Saved data entries.
■ ■ ■ ■ ■
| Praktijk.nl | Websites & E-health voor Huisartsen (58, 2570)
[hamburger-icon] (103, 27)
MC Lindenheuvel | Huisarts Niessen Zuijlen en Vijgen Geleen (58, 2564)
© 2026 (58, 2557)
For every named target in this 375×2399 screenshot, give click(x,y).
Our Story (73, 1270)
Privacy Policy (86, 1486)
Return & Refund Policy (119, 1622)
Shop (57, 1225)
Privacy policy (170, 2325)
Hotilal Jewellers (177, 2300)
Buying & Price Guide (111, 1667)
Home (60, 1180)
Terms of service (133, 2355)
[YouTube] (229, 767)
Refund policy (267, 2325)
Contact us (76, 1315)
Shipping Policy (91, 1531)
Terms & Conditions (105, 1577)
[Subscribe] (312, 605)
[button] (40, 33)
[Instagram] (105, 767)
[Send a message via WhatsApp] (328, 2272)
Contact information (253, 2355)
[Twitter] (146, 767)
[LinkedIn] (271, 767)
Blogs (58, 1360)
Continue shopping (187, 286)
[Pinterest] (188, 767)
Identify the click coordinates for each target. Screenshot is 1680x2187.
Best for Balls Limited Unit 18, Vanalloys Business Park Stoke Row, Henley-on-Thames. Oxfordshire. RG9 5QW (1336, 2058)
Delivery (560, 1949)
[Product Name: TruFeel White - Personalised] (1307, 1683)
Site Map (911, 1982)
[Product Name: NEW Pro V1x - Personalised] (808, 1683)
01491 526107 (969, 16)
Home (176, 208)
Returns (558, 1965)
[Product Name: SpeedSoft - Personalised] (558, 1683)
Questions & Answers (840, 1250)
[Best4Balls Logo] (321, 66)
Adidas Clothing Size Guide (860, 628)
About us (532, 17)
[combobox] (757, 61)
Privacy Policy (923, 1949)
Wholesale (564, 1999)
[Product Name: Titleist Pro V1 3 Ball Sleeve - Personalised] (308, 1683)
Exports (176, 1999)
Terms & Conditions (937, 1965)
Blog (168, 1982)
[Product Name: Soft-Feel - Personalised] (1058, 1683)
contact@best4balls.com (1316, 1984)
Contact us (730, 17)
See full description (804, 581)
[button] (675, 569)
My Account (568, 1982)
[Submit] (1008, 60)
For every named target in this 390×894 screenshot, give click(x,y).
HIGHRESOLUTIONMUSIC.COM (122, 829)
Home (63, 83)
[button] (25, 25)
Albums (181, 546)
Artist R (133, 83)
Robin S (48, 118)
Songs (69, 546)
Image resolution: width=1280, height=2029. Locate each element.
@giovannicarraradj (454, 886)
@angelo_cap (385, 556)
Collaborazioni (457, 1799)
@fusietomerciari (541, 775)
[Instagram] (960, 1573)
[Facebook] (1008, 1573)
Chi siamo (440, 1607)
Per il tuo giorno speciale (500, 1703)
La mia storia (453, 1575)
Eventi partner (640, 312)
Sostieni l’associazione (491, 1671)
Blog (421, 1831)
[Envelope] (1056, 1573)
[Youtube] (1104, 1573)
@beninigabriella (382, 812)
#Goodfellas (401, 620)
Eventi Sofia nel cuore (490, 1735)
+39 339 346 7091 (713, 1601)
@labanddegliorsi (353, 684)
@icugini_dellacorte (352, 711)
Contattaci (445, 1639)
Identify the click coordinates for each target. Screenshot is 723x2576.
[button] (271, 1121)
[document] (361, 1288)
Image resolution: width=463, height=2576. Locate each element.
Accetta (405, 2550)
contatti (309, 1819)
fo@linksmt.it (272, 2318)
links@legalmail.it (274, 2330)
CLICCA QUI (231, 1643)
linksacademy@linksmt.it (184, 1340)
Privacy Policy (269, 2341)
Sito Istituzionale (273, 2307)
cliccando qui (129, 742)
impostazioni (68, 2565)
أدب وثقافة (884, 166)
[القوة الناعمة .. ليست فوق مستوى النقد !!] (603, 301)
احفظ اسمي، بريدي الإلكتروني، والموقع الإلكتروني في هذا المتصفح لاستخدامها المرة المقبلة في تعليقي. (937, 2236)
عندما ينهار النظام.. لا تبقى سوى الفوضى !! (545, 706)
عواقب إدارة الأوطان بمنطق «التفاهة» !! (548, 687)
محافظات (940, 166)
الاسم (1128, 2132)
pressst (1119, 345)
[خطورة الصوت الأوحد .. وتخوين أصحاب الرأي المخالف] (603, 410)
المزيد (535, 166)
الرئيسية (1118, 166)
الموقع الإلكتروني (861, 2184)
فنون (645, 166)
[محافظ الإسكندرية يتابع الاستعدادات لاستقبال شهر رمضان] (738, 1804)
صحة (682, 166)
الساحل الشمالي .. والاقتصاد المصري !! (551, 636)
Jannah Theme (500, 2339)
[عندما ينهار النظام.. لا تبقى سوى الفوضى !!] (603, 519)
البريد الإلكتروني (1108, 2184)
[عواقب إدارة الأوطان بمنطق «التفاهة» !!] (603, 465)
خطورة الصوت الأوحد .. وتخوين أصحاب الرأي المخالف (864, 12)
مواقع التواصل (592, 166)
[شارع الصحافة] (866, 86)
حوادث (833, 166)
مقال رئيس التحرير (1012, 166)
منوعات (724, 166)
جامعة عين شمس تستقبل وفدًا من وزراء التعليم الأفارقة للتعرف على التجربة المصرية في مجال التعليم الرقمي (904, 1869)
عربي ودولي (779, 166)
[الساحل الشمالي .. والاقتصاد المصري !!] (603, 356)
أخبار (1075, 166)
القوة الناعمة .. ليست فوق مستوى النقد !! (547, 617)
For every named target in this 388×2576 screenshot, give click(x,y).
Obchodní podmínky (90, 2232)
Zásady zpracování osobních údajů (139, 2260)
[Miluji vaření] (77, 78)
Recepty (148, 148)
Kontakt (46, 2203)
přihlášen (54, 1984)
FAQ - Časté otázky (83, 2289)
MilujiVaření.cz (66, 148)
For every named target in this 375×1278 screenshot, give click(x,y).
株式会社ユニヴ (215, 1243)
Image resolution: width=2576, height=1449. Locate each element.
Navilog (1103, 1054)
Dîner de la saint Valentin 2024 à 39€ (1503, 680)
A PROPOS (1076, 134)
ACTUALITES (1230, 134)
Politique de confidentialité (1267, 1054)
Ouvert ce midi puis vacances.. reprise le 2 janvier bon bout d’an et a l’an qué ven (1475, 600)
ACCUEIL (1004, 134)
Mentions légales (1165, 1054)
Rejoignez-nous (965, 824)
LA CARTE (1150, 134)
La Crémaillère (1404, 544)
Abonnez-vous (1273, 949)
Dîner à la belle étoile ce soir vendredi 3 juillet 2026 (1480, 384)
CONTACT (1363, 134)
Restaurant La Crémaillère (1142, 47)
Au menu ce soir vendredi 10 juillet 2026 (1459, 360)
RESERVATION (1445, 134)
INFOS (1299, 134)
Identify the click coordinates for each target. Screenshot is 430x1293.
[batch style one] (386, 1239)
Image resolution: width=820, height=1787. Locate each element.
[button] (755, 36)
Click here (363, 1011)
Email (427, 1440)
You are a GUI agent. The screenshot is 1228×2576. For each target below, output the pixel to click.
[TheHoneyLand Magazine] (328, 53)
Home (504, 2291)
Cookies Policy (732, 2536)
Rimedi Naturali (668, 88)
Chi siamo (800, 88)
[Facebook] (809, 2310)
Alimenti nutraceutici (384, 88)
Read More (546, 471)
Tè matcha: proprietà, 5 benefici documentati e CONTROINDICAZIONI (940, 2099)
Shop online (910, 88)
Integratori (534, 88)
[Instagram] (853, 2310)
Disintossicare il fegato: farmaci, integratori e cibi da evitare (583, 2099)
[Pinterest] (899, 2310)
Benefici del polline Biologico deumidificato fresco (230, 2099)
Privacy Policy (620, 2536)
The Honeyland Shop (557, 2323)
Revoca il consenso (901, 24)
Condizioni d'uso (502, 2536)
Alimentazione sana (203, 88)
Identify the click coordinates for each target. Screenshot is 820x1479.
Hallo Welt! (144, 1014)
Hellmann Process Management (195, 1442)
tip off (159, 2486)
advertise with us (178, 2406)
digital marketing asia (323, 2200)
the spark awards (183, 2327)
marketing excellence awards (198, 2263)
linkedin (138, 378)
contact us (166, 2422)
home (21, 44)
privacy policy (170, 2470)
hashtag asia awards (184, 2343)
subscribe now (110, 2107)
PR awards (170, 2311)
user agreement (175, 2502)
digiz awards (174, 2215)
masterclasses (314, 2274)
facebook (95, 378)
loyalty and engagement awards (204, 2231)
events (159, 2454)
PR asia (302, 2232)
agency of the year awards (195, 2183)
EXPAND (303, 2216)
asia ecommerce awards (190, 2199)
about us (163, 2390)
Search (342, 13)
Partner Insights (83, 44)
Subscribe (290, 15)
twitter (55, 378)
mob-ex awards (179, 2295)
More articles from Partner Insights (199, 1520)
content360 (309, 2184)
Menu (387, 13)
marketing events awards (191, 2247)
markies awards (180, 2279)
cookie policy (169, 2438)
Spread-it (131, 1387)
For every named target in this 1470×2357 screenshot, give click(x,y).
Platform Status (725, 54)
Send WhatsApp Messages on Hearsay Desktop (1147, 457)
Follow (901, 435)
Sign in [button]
■ ■ ■ ■ ■
Work task.
Search the data above for the word "خطورة" and say how many lines contain it, giving only that number.

Your response.
2